▶ [YOUR INSTRUCTIONS]:
Which lines below include the string "computer"? Please show each one.

▶ [Stored records]:
----

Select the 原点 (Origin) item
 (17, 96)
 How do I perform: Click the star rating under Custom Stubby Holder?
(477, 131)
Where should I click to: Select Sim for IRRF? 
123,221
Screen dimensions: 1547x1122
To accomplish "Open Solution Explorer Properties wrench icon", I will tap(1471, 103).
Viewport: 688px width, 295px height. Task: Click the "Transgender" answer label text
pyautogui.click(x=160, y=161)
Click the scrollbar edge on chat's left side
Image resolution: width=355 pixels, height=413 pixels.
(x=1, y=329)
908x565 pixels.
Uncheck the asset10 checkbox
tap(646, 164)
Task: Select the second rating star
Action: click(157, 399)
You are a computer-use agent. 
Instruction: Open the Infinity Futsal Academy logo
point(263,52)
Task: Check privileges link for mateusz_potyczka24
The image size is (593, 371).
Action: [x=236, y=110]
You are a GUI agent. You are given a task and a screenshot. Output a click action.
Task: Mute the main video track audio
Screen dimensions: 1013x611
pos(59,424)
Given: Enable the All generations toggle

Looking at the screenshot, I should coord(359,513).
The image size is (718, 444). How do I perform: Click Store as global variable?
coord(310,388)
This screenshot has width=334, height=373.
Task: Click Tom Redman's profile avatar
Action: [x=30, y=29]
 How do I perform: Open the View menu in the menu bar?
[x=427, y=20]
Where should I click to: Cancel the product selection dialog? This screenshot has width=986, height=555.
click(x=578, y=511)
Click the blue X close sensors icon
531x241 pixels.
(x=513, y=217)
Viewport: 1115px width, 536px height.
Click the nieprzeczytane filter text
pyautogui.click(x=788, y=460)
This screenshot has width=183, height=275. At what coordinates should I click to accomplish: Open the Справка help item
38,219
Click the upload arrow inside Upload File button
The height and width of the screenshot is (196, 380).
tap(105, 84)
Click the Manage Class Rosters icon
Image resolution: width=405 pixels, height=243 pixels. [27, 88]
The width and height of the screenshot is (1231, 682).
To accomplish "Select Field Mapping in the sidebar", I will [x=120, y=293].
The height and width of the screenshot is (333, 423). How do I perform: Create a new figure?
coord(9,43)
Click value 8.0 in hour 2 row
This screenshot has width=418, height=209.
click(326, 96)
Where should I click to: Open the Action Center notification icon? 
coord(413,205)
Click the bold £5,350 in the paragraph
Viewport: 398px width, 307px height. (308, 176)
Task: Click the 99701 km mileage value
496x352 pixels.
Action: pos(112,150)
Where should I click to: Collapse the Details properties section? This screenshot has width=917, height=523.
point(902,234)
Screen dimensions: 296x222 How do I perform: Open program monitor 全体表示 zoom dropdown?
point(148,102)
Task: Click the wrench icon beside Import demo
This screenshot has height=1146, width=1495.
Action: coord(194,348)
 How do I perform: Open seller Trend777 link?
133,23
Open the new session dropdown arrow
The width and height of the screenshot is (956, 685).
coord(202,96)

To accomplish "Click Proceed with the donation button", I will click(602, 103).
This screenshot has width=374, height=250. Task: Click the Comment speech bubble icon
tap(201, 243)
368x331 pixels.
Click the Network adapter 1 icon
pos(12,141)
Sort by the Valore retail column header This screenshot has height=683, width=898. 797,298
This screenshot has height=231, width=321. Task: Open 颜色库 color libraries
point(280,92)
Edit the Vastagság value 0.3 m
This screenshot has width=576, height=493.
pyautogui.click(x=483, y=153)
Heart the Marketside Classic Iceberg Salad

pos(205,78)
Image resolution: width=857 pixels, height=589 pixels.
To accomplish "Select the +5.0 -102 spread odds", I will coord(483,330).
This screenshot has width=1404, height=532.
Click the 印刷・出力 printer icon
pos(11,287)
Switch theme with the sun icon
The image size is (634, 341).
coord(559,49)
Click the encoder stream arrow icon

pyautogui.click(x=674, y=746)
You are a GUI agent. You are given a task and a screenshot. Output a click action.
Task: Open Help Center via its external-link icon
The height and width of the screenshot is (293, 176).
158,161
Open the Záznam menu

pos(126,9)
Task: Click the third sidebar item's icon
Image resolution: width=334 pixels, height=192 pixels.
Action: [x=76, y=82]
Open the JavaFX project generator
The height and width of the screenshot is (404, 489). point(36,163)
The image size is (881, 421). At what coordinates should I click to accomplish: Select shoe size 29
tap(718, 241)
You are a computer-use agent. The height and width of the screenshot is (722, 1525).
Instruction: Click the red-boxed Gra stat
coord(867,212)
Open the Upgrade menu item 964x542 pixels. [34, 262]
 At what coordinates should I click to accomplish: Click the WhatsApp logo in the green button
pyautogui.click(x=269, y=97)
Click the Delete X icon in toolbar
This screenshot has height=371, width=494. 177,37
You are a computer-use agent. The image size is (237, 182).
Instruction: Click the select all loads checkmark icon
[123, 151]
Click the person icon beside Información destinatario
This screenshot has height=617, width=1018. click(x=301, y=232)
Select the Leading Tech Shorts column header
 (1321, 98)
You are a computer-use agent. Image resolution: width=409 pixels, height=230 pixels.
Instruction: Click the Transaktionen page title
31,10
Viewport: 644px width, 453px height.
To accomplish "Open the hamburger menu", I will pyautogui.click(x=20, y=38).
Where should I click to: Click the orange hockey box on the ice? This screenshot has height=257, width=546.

----

▶ [ANSWER SPACE]:
You are a computer-use agent. 
You are a computer-use agent. The height and width of the screenshot is (722, 1525).
You are a computer-use agent. The image size is (237, 182).
You are a computer-use agent. Image resolution: width=409 pixels, height=230 pixels.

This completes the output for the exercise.